Dataset entries:
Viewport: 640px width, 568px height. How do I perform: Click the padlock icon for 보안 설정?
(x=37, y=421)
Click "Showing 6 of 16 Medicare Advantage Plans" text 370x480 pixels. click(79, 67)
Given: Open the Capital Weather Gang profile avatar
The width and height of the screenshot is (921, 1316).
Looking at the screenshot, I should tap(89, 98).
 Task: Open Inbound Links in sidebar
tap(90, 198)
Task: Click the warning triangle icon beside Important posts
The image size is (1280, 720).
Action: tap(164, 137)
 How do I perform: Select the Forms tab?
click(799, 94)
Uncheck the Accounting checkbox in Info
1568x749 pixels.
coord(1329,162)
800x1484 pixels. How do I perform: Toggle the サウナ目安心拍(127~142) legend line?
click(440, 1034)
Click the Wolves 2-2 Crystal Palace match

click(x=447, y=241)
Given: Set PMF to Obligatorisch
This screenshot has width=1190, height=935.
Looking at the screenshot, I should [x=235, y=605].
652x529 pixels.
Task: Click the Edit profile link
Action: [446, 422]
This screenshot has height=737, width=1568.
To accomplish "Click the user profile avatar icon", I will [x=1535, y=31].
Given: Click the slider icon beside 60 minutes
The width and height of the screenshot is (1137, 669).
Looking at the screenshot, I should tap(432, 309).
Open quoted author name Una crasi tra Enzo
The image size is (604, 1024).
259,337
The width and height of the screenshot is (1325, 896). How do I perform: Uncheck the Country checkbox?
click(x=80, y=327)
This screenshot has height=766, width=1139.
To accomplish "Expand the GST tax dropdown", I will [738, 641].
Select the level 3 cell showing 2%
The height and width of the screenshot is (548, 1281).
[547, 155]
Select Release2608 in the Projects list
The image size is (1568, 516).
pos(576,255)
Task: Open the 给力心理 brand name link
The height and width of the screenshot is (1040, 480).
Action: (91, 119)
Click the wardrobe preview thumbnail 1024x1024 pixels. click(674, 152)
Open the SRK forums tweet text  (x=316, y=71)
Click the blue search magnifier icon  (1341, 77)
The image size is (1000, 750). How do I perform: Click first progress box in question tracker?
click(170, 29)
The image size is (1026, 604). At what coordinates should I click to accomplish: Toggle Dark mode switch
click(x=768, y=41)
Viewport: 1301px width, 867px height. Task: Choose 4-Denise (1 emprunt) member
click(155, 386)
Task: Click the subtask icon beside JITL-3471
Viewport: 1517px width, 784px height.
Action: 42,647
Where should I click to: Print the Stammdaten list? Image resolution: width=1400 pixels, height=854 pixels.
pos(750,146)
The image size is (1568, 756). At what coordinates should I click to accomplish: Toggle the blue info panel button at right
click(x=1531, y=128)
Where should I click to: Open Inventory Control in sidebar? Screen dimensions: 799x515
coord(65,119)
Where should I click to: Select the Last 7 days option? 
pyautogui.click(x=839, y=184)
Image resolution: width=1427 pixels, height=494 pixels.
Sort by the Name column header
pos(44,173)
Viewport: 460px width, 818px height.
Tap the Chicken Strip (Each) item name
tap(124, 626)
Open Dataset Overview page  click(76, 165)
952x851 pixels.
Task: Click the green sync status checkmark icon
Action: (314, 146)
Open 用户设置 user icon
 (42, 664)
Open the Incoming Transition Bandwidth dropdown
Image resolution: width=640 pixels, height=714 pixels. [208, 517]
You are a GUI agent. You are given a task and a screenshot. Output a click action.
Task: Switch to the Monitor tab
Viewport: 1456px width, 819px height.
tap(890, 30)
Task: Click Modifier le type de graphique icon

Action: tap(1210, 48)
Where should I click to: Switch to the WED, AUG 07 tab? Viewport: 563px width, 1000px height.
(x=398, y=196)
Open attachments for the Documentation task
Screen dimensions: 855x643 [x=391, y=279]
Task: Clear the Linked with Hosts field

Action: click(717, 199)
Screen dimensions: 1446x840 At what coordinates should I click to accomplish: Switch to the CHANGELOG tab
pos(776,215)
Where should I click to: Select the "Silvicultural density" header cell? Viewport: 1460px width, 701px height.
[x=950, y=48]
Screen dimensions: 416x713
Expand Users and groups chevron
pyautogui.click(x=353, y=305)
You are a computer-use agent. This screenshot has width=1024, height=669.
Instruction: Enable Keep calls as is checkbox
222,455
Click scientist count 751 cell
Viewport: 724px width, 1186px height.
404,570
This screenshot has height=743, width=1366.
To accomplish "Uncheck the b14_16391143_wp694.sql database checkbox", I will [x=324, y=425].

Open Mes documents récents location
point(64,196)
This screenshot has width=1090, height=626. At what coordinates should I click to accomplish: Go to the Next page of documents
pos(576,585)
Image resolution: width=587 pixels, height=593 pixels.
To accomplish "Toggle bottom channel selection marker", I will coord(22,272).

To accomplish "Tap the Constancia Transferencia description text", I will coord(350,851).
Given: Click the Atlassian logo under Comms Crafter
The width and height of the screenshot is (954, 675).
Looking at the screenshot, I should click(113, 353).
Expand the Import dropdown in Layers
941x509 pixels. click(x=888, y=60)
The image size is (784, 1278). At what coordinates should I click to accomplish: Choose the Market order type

AIM OF THE TASK: Beginning at the line above that contains "Open the SRK", return each line exactly through the line that contains "Viewport: 460px width, 818px height.", and no others.

RESPONSE TO THIS TASK:
Open the SRK forums tweet text  (x=316, y=71)
Click the blue search magnifier icon  (1341, 77)
The image size is (1000, 750). How do I perform: Click first progress box in question tracker?
click(170, 29)
The image size is (1026, 604). At what coordinates should I click to accomplish: Toggle Dark mode switch
click(x=768, y=41)
Viewport: 1301px width, 867px height. Task: Choose 4-Denise (1 emprunt) member
click(155, 386)
Task: Click the subtask icon beside JITL-3471
Viewport: 1517px width, 784px height.
Action: 42,647
Where should I click to: Print the Stammdaten list? Image resolution: width=1400 pixels, height=854 pixels.
pos(750,146)
The image size is (1568, 756). At what coordinates should I click to accomplish: Toggle the blue info panel button at right
click(x=1531, y=128)
Where should I click to: Open Inventory Control in sidebar? Screen dimensions: 799x515
coord(65,119)
Where should I click to: Select the Last 7 days option? 
pyautogui.click(x=839, y=184)
Image resolution: width=1427 pixels, height=494 pixels.
Sort by the Name column header
pos(44,173)
Viewport: 460px width, 818px height.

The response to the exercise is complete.